Cautious Stance Amid Tariff-Induced Inflation Concerns
The United States Federal Reserve (Fed) has kept its benchmark interest rate unchanged for the third consecutive time, as widely expected. Although President Donald Trump repeatedly pressured for a rate cut, the Fed appears to have maintained a wait-and-see stance, intending to observe the impact of tariffs on the economy amid growing uncertainty caused by trade policy.
On May 7 (local time), after its regular Federal Open Market Committee (FOMC) meeting, the Fed announced in its policy statement that it had decided to hold the federal funds rate steady at 4.25% to 4.5% per annum.
After initiating a rate cut in September of last year and lowering the rate by a total of 1 percentage point from 5.25%?5.5%, this marks the third consecutive hold following similar decisions in January and March of this year. As a result, the interest rate gap with South Korea remains at 1.75 percentage points at the upper end.
In its policy statement, the Fed said, "Uncertainty about the economic outlook has increased further," and added, "The Committee is paying attention to both sides of its dual mandate (price stability and full employment)." The Fed also stated, "We judge that the risks of rising unemployment and inflation have increased," expressing concern about the possibility of stagflation, where tariffs drive up prices while slowing economic growth.
Prior to this FOMC meeting, the market had been certain that the benchmark rate would be held steady. As the Trump administration's trade policies heightened expectations of stagflation, the prevailing view was that the Fed would respond only after assessing the impact on the real economy.
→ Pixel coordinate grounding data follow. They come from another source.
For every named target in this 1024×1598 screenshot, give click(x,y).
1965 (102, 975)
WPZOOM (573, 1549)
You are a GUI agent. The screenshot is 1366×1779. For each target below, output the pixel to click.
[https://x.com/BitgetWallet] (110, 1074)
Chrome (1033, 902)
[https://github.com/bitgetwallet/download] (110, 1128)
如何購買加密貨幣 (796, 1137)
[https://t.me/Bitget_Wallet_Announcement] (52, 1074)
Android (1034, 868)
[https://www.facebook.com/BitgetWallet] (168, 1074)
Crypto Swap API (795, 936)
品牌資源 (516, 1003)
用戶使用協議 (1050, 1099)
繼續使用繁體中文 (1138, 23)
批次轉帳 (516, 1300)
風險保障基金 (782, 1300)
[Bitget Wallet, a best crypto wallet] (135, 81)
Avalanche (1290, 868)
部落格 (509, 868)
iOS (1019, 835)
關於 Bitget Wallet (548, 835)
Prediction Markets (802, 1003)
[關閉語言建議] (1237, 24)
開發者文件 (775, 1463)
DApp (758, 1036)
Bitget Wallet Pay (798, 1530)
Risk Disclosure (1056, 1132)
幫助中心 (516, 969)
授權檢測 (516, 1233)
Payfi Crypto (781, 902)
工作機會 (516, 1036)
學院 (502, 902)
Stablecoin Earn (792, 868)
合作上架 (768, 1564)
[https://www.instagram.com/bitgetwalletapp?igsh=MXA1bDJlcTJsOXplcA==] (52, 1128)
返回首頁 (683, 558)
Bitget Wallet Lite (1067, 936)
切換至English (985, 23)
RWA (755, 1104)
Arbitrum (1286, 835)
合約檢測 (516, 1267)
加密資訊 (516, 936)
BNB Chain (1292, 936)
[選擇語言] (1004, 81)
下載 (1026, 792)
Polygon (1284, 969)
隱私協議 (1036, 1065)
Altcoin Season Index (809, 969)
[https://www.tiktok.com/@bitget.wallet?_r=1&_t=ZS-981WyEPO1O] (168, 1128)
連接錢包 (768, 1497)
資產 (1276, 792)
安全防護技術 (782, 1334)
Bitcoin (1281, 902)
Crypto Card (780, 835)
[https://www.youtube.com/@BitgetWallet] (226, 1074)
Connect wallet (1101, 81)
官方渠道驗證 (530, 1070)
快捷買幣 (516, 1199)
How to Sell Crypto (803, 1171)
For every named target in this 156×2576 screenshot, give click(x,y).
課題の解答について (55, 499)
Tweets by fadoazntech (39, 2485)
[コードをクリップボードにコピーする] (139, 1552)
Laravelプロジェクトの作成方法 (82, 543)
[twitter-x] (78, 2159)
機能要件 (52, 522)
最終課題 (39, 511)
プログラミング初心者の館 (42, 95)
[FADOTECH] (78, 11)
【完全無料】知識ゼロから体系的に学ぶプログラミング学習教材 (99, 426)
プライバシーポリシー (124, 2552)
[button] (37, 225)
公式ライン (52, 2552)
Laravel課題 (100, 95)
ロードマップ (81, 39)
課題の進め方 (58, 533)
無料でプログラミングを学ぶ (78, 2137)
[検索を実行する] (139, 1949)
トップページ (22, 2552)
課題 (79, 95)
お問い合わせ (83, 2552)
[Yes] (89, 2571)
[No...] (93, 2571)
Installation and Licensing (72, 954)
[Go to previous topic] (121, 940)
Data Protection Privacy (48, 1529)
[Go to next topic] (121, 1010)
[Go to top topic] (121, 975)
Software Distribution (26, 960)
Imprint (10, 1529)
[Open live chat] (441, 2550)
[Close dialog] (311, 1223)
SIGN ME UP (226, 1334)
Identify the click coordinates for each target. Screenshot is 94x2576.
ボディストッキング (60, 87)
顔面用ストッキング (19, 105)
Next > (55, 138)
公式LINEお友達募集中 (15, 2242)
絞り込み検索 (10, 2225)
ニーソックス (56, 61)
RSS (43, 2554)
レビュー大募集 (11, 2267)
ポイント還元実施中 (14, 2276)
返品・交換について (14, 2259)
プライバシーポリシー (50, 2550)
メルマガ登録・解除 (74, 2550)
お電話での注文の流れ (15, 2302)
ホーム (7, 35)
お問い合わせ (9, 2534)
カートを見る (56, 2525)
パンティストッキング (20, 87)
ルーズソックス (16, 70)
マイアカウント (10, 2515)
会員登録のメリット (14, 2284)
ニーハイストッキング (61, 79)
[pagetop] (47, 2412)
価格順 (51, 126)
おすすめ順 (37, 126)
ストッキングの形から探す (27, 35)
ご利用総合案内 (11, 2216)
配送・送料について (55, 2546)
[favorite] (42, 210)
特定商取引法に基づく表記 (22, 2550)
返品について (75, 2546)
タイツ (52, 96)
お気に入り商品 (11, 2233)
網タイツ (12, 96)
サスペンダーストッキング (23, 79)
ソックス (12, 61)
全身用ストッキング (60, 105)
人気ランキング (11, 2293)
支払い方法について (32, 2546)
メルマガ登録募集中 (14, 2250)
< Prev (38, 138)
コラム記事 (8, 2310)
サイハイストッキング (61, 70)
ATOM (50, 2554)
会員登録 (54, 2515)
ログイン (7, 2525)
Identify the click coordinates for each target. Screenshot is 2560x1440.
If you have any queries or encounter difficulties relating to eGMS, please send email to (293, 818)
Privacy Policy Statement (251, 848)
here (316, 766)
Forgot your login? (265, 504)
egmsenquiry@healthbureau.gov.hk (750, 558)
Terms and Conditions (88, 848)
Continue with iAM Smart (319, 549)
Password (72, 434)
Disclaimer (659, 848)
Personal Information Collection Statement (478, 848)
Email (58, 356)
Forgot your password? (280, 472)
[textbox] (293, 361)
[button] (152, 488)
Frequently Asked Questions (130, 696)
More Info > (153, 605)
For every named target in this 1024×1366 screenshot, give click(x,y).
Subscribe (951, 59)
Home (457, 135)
In particular, with inflation expected to rise due to tariff policies, there was concern that a premature rate cut could fuel inflation, leading monetary authorities to maintain a cautious stance for the time being. While there are considerable concerns about a tariff-induced economic downturn, robust employment indicators have led some analysts to believe that the Fed has the flexibility to maintain a prudent monetary policy stance.
The Fed explained, "The Committee's assessment will take into account a wide range of information, including labor market conditions, inflation pressures and inflation expectations, as well as financial and international developments."
This rate hold comes amid pressure from the Trump administration to lower rates. President Trump has called Chair Jerome Powell a "loser" and has repeatedly pushed for rate cuts. At one point, Trump even publicly raised the possibility of dismissing Powell, subjecting him to intense criticism. Treasury Secretary Scott Besant also pointed out that the yield on the two-year U.S. Treasury note, which is sensitive to monetary policy, is much lower than the benchmark rate, describing this as a signal that the Fed should lower rates and urging Chair Powell to do so.